Coming into this year, Keeley focused on two categories: acting and prose. Acting is rather self-explanatory, given her history on stage. It’s also fun and familiar. Prose, however, was a new choice, replacing lit program, which she did last year. It was another chance to do something different, unlike the typical dramatic or comedic pieces she is most comfortable with.

 

“I chose acting because I’m good at it and it’s fun, and I wanted to get out of my comfort zone and try an emotional piece in prose,” Keeley explained.

 

Though she has the talent, Keeley was also dedicated to the craft.
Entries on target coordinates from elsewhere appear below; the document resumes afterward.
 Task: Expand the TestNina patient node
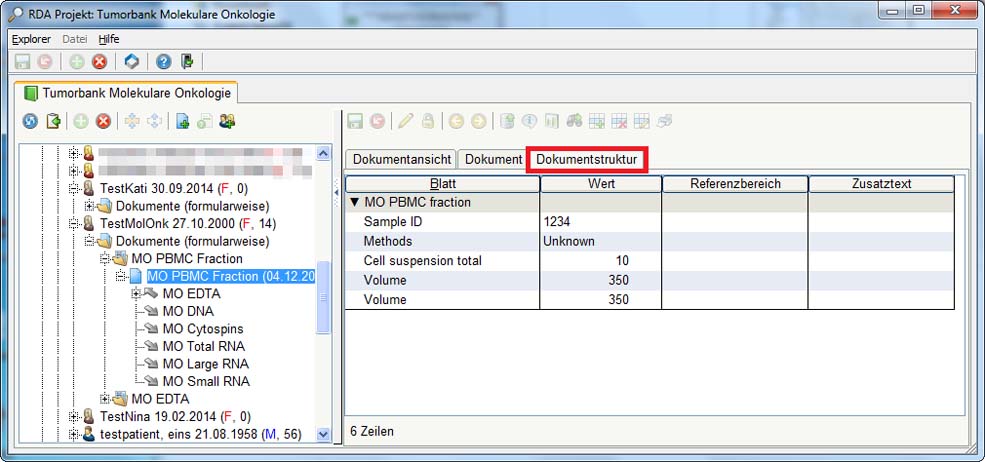(x=74, y=416)
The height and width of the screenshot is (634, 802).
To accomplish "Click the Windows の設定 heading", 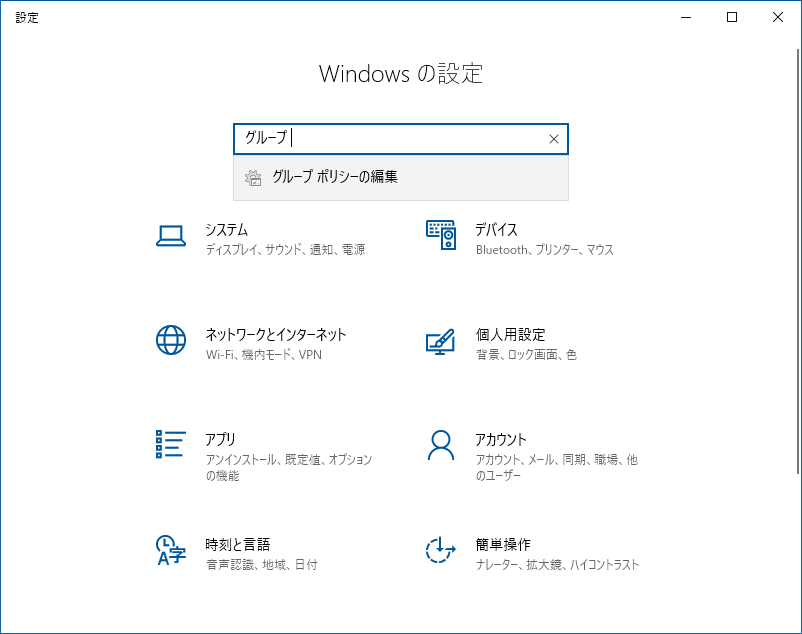I will [x=400, y=74].
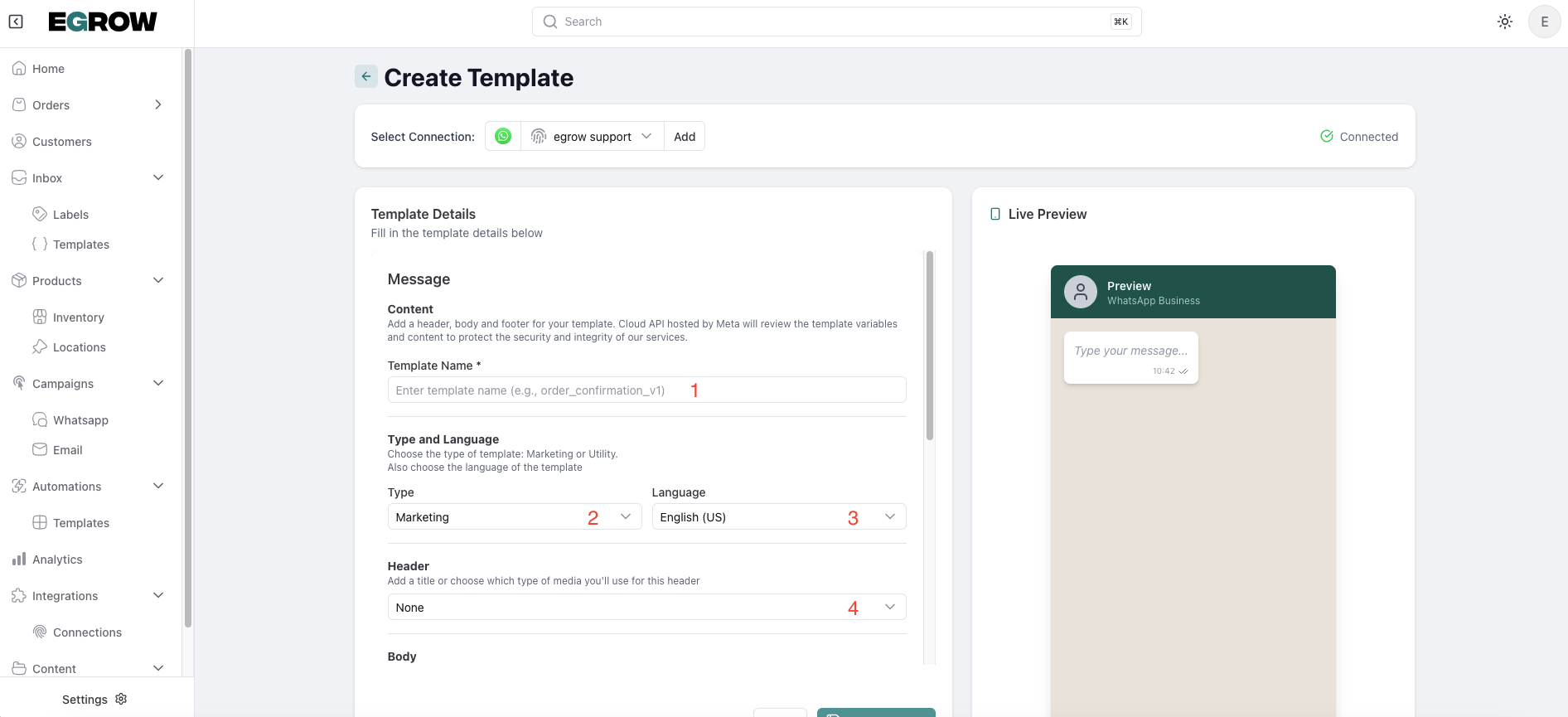Image resolution: width=1568 pixels, height=717 pixels.
Task: Open the Type dropdown showing Marketing
Action: coord(514,516)
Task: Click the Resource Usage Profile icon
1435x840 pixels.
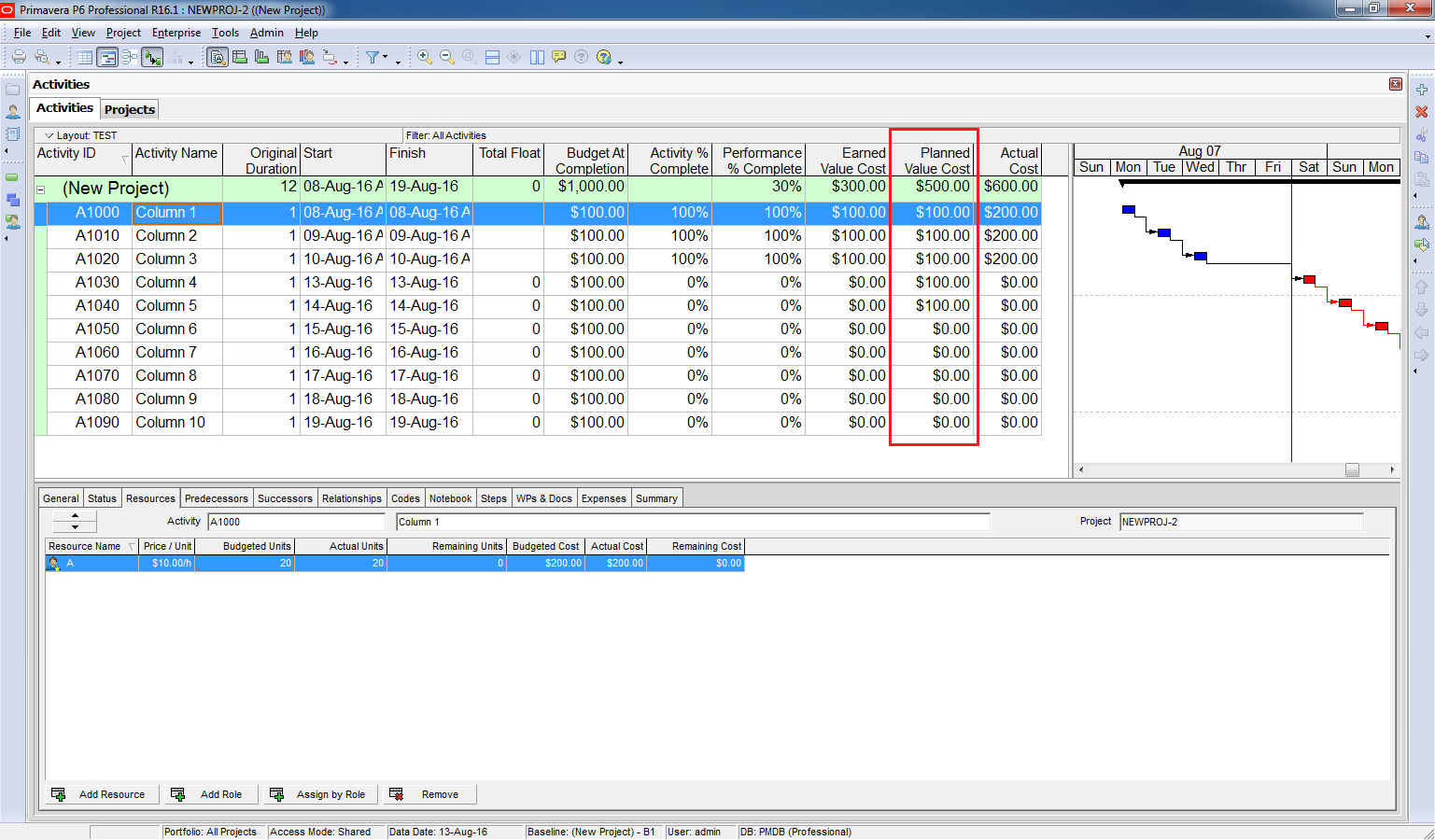Action: tap(262, 57)
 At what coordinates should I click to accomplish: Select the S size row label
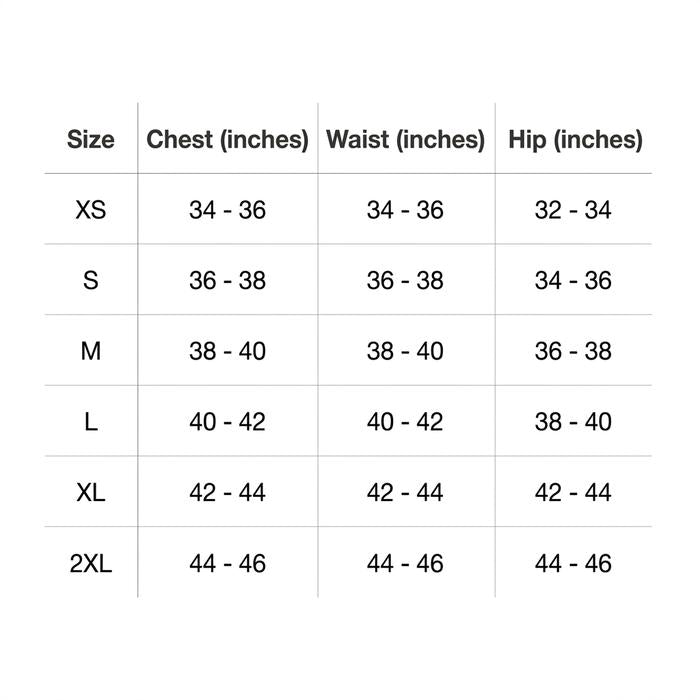[91, 280]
Work ethic punctuated the already innate talent. 

 

In fact, Yanda stated she “worked exceptionally hard” this year, which included practicing four to six times per week, often before school, which far exceeded the two practices that were expected. This was on top of juggling work, school, homework, other extracurriculars and day-to-day life, which makes the accomplishment all the more notable.

 

There were challenges in delivering two different and diametrically opposed performances, because you have to alter your mood for each performance. It also requires utilizing different movements, expressions and articulations.

 

For instance, Keeley’s acting piece was a cute comedy about a girl who gets upset when she is given the understudy role of Juliet, while her crush was given the part of Romeo. To make matters worse, she is also jealous of the girl selected to play Juliet. The piece showcases numerous emotions with a fair bit of physical miming because all Keeley could have on stage with her was a chair.

 

“I had to mime many props and I focused really hard on miming going up and down a ladder because the smallest details can make the difference,” Keeley said. “I worked really hard this year and I tried to practice every day and sometimes multiple times a day with Ms. Yanda and then on my own time as well.”

 

On the opposite end of the spectrum is the prose piece, where a narrator talking about his crippled brother, Doodle, who he pushed to “be normal” because he was ashamed. As the performance reveals, the brother pushed Doodle too hard, which led to his death.  

 

“I wanted the audience to learn that you cannot push someone to be what you think is normal because you’ll miss the moments with them when they were themselves,” Keeley said.

 

Heading into state at Hampton-Dumont High School on March 9, though Keeley had performed well up to that point, she admitted there were some nerves, and maybe even a little bit of shaking, given the amount of people sitting in the audience. Getting on stage can seem like a daunting task, but Keeley has been there before, under the lights, with all eyes in the building watching. Rather than wilt, she rose to the occasion.

 

Once the performance started, she got into the story and character. What should have felt like a performance, no longer did. It was an opportunity to become the characters Keeley practiced for months, grab the audience’s attention and make them feel the emotions of the characters.

 

“I performed my best at state because, before I performed, I watched another girl’s acting piece and it was very good. This made me realize that I needed to step up my game, so I performed to the best of my ability,” Keeley said.

 

Aside from going to All-State, which is an “amazing achievement” and an experience Keeley said she will “remember forever,” being in speech and performing is also about the little things in life. Some of Keeley’s favorite aspects are the connections she makes meeting “so many wonderful people,” attending events in different places, watching other people perform and, most of all, simply enjoying the experience.

 

Speech can push you out of your comfort zone and open doors to new opportunities. It’s also about hard work pushing talent to fulfill the potential a coach saw in a performer and countless hours the performer dedicated to making those performances “spotless.”

 

Keeley performed at the All-State Festival at the University of Northern Iowa on March 25.